Comprehensive quality by design approach for stable nanocrystalline drug products

The novelty of the present research is application of a comprehensive quality by design (QbD) approach to minimize errors in product optimization and validation for the development of a stable nanocrystalline zileuton (BCS class II drug) formulation. A QbD approach was used to identify, optimize and validate the critical processes parameters (wet media milling and spray drying) and critical formulation parameters (drug and excipient concentrations). The milling time, milling speed, inlet temperature, aspirator rate, feed flow rate and drug concentration had a significant influence on the particle size and total product yield of the nanocrystalline zileuton.
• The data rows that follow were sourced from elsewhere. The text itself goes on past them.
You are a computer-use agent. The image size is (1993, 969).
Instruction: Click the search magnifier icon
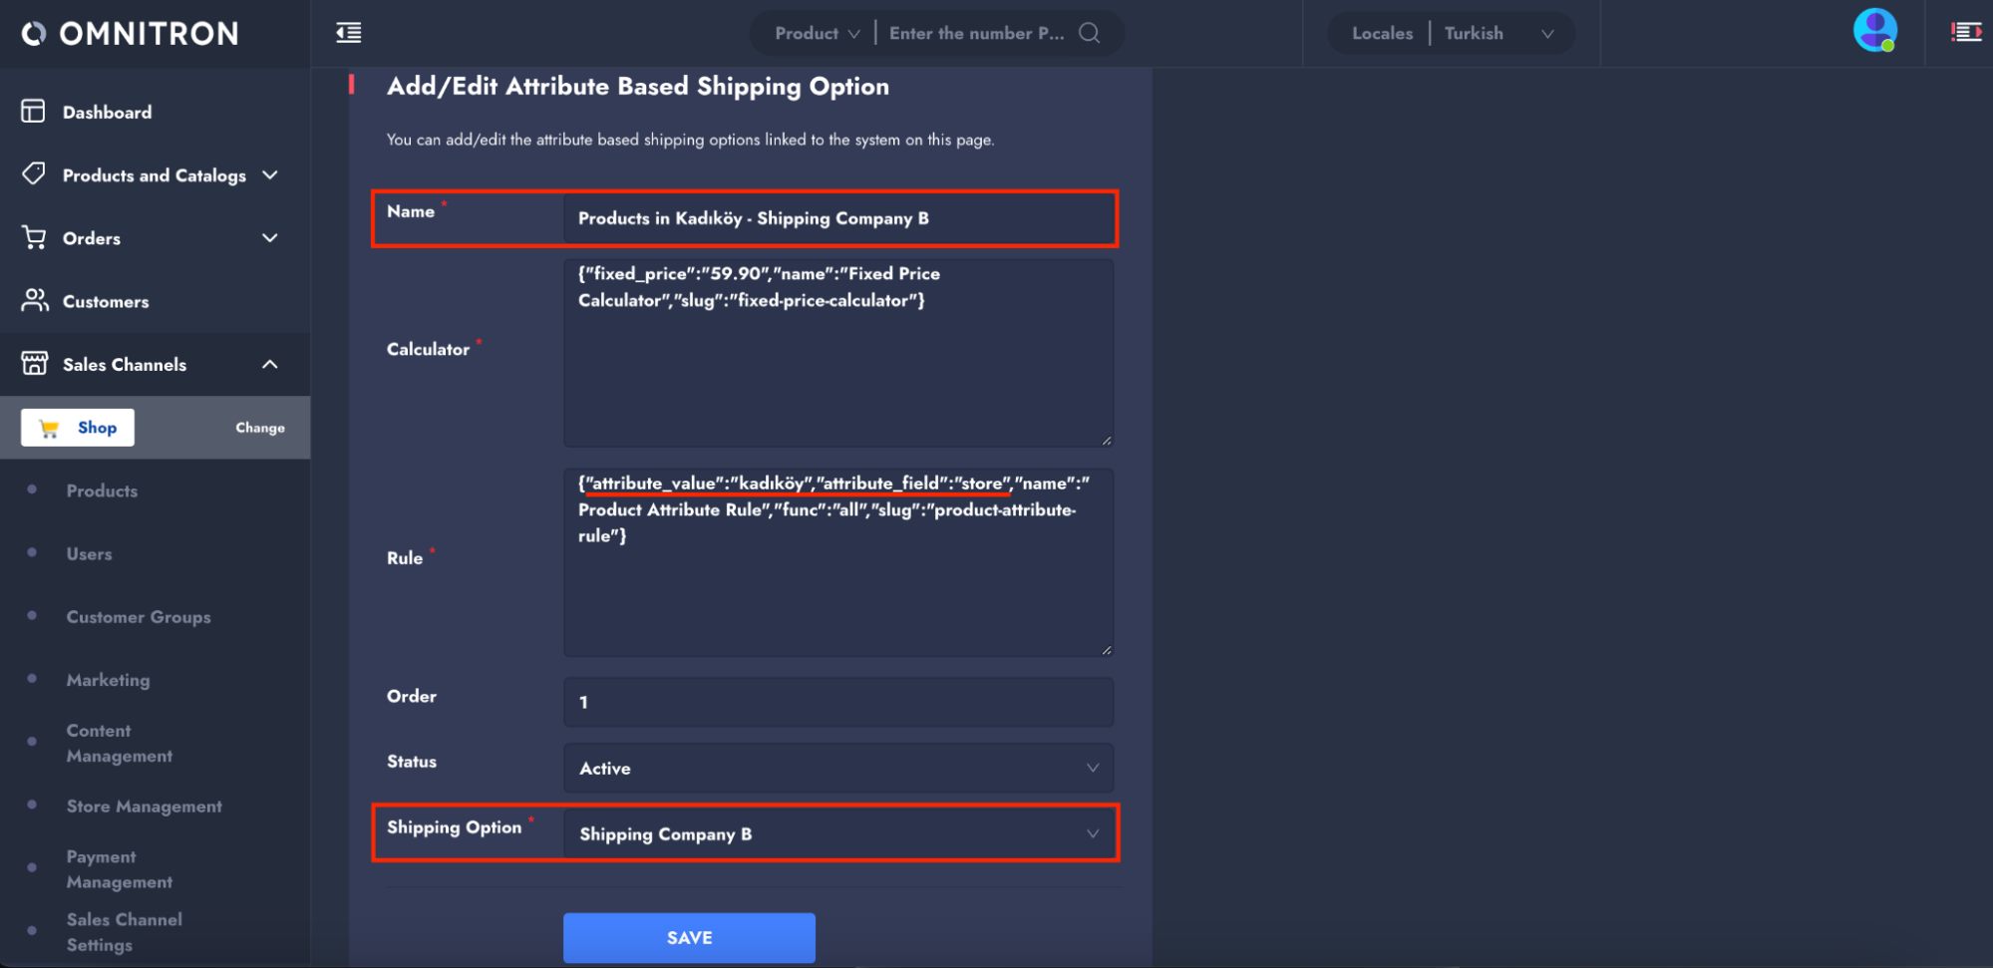click(x=1090, y=33)
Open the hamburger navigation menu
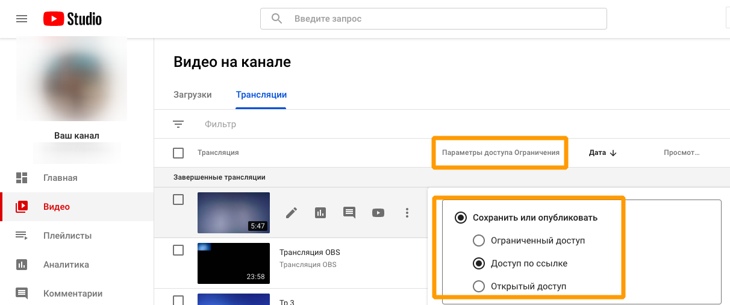This screenshot has height=305, width=730. click(x=22, y=19)

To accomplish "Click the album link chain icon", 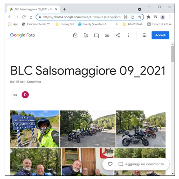I will (x=15, y=95).
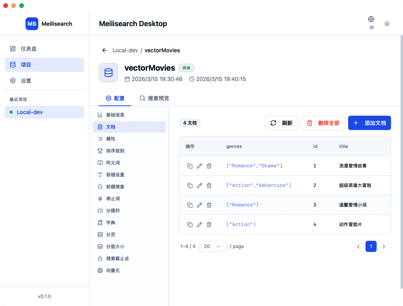
Task: Go to next page with right chevron
Action: coord(384,246)
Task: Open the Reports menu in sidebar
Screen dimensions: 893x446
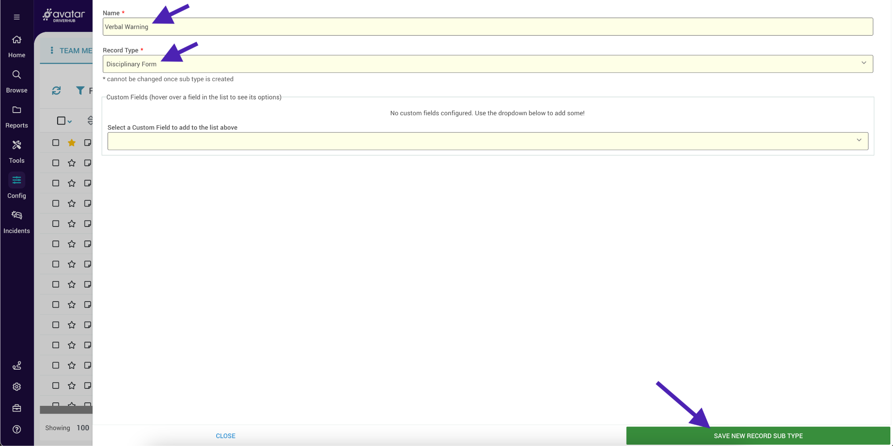Action: pyautogui.click(x=17, y=110)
Trehalose compared to mannitol was determined to be a better stabilizer during spray drying processing. Stability studies revealed the following trend after 12 months: 4 degrees C (most stable) > 25 degrees C/60% RH > 40 degrees C/75% RH (least stable) for the optimized spray-dried nanocrystalline zileuton in terms of physicochemical attributes, crystallinity and in vitro dissolution testing. Based on the comprehensive QbD approach, stable spray-dried nanocrystalline zileuton was obtained with exceptionally high total product yield (similar to 80% w/w) and small particle size (276.4 +/- 27.54 nm) with low PDI (0.109 +/- 0.056 units). Drug release from the formulations followed a particle size dependent dissolution trend. Additionally, pH switch dissolution testing indicated that complete drug release from the nanoformulations was observed at intestinal pH (pH 6.8) within 1-2 h of the shift from the stomach pH (pH 1.2).